Diagnostic Pathology
Super Resolution Microscopy: Advancing Diagnostic Renal Pathology
James Pullman, MD, PhD
Professor, Department of Pathology
The laboratory of James Pullman, MD, PhD, is exploring the use of a new method to diagnose glomerular disease, a complex area of renal pathology that requires more than the routine light microscopy (LM) that suffices for diagnosis in other organs.
Glomerular disease pathology uses electron microscopy (EM) to image structures too small for LM to resolve, as well as immunofluorescence microscopy (IFM) to identify and localize specific proteins. Super Resolution Microscopy (SRM) is a group of new technologies that combines the molecular mapping capabilities of IFM with the resolving power of EM, and can provide information similar to and likely beyond what either can offer.
Dr.
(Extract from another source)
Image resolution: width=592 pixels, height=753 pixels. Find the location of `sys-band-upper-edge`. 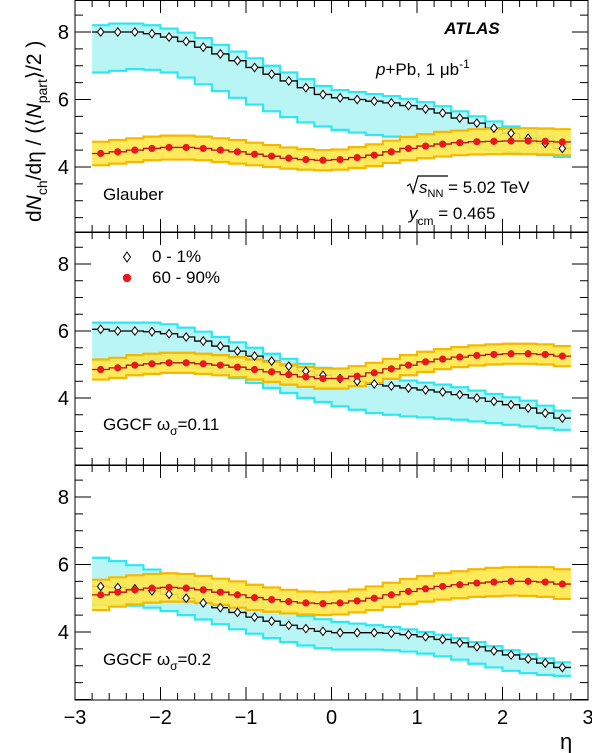

sys-band-upper-edge is located at coordinates (332, 580).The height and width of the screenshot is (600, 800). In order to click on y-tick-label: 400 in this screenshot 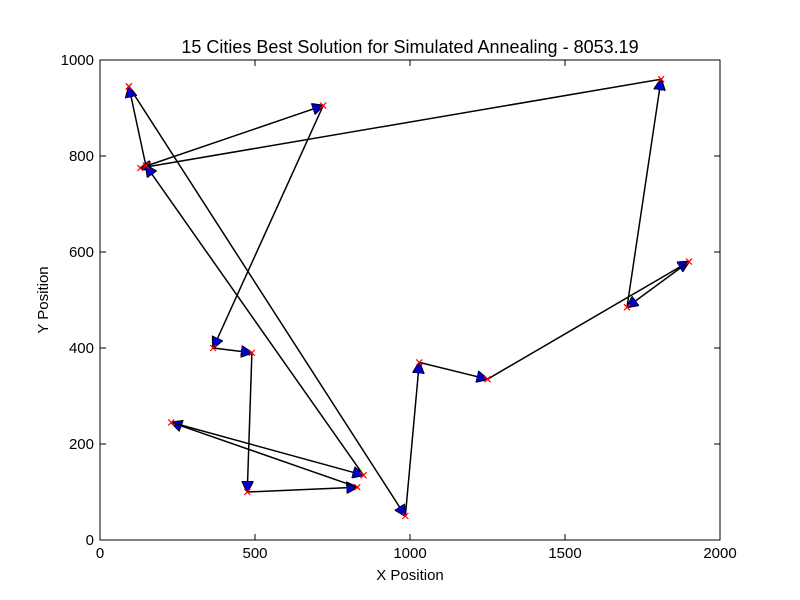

Pullman is working with a team of physicists from the University of St. Andrews in Scotland, led by Professor Kishan Dholakia. They have employed Structured Illumination Microscopy (SIM), a type of SRM with the advantage of using specimen preparations similar to those of conventional IFM. Initially, the investigators examined the pathology of the podocyte, one of three cell types in the glomerulus. The podocyte is distinguished by its “foot processes,” unusual cytoplasmic extensions which retract into the cell body in diseases associated with proteinuria, or nephrotic syndrome.
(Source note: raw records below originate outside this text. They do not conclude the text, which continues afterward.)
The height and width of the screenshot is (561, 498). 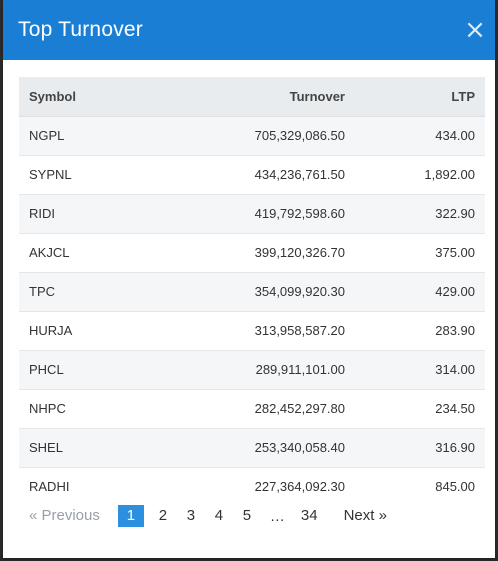 I want to click on cell-symbol: HURJA, so click(x=104, y=330).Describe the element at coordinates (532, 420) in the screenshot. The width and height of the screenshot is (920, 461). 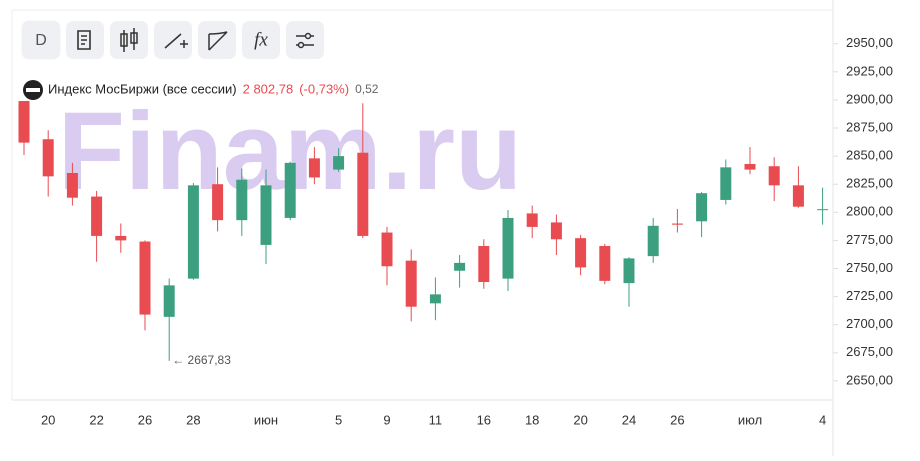
I see `x-tick-label: 18` at that location.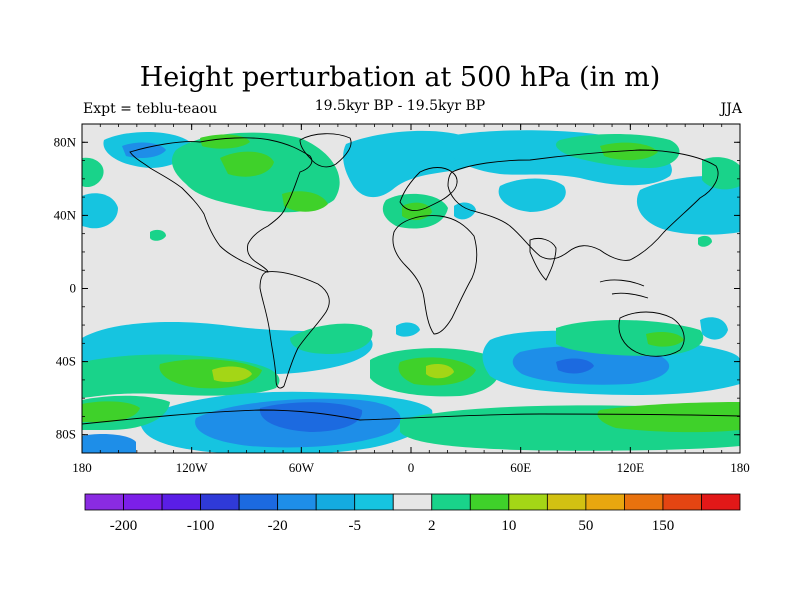 The width and height of the screenshot is (800, 600). I want to click on field-sh-green-australia, so click(665, 340).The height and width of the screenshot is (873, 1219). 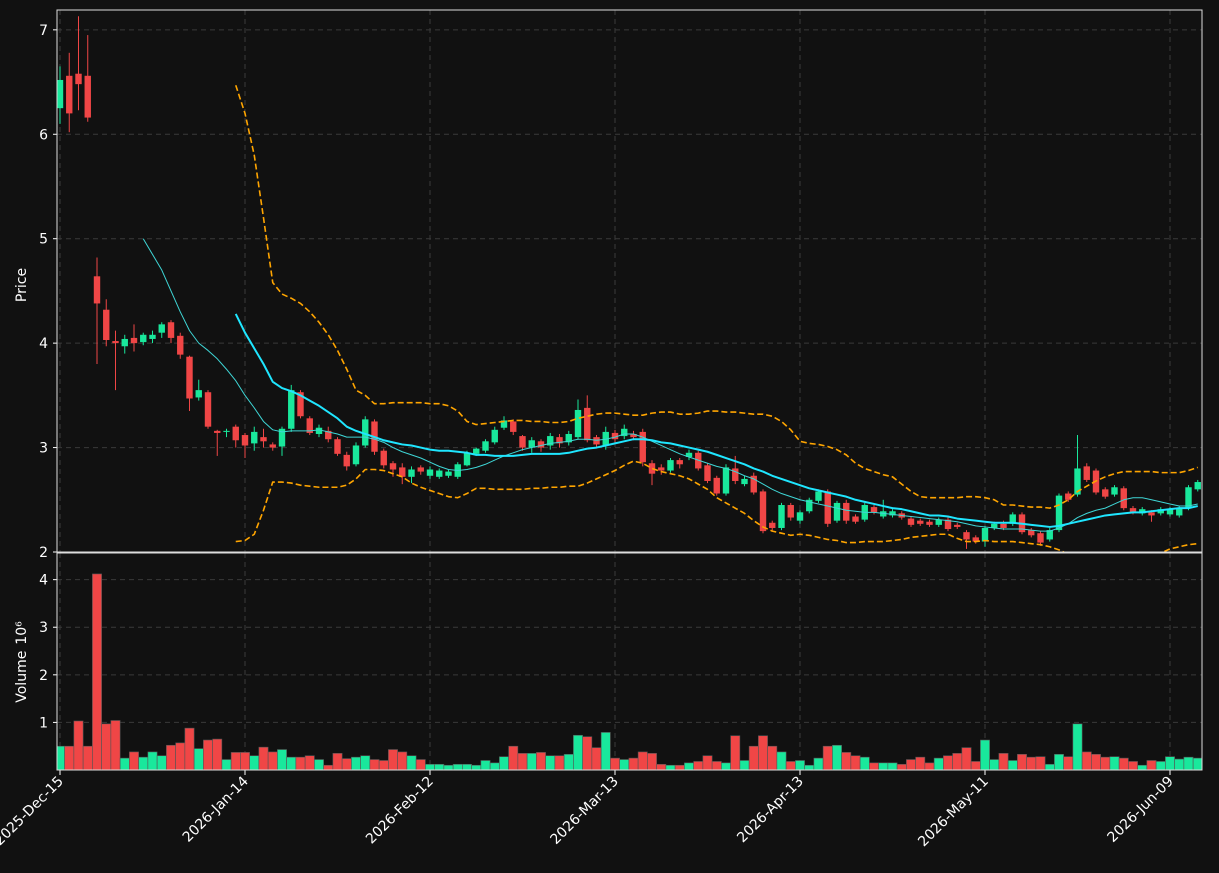 I want to click on y-tick-label: 6, so click(x=44, y=135).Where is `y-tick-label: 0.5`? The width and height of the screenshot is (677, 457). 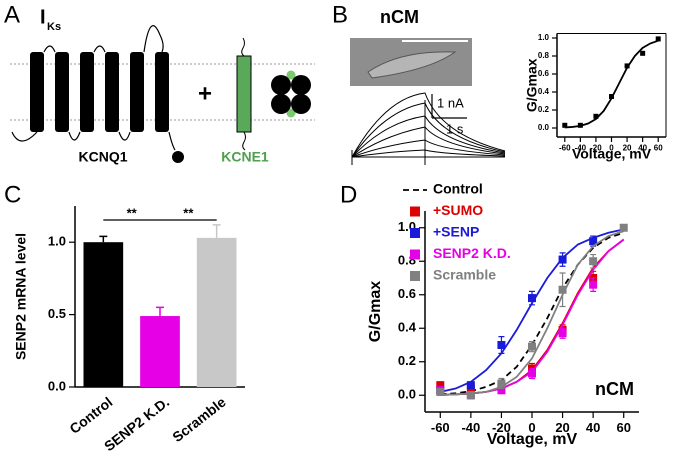
y-tick-label: 0.5 is located at coordinates (57, 314).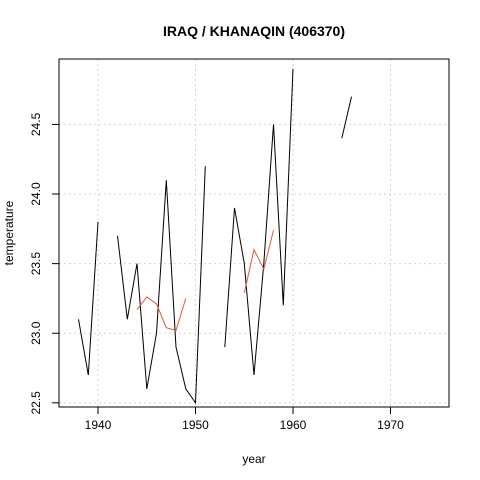  Describe the element at coordinates (244, 420) in the screenshot. I see `x-axis: 1940 1950 1960 1970` at that location.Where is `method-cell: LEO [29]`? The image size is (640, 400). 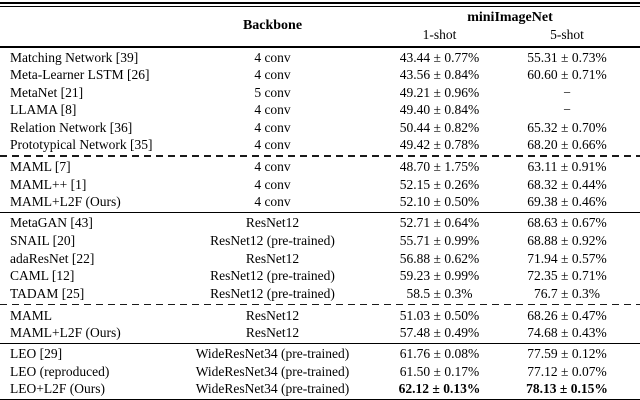
method-cell: LEO [29] is located at coordinates (36, 354).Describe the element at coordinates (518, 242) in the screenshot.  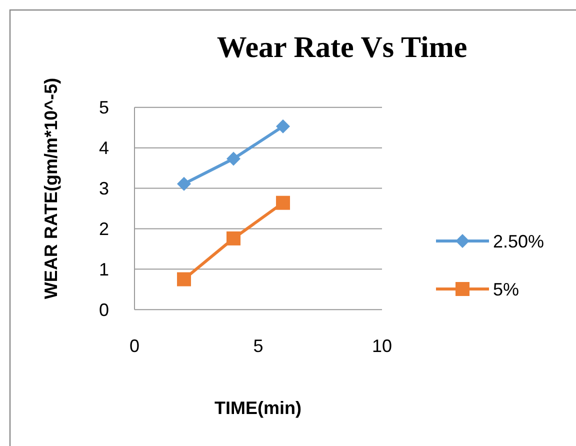
I see `legend-label: 2.50%` at that location.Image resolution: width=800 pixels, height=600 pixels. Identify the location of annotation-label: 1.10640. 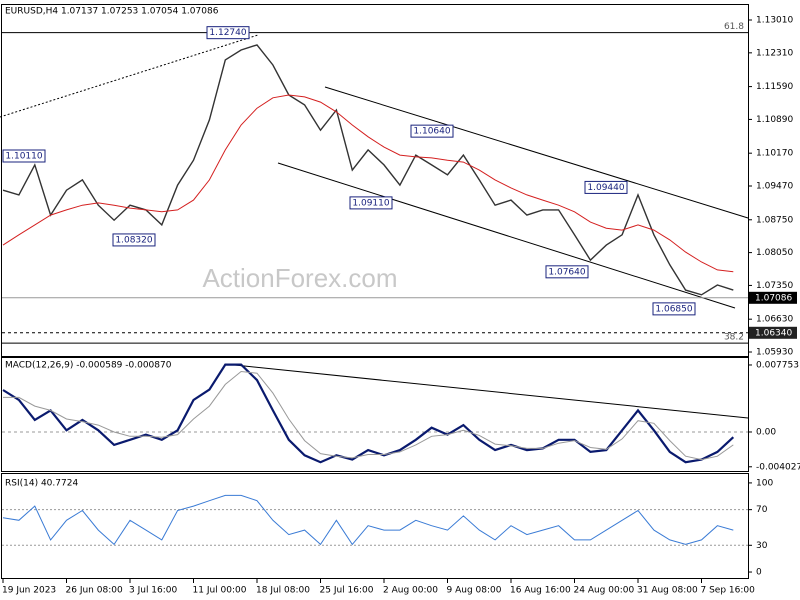
(432, 132).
Until now, EM, and not LM or IFM, provided the only way to visualize foot processes. The Pullman Laboratory has shown that SIM, with an immunofluorescent-labeled antibody bound to the protein podocin, imaged the outlines of foot processes in normal and diseased podocytes, and matched the changes seen by EM. In addition, the large field of view provided by SIM, an order of magnitude greater than that of EM, revealed novel changes in foot processes that could not be seen with EM.
Dr. Pullman and his colleagues are further analyzing these changes to understand their significance in nephrotic disease. In addition to podocyte pathology, they’re using SIM to map disease-related changes in other glomerular proteins, cells and extracellular matrices, as well as molecules that infiltrate the glomerulus and cause disease, such as immune complexes.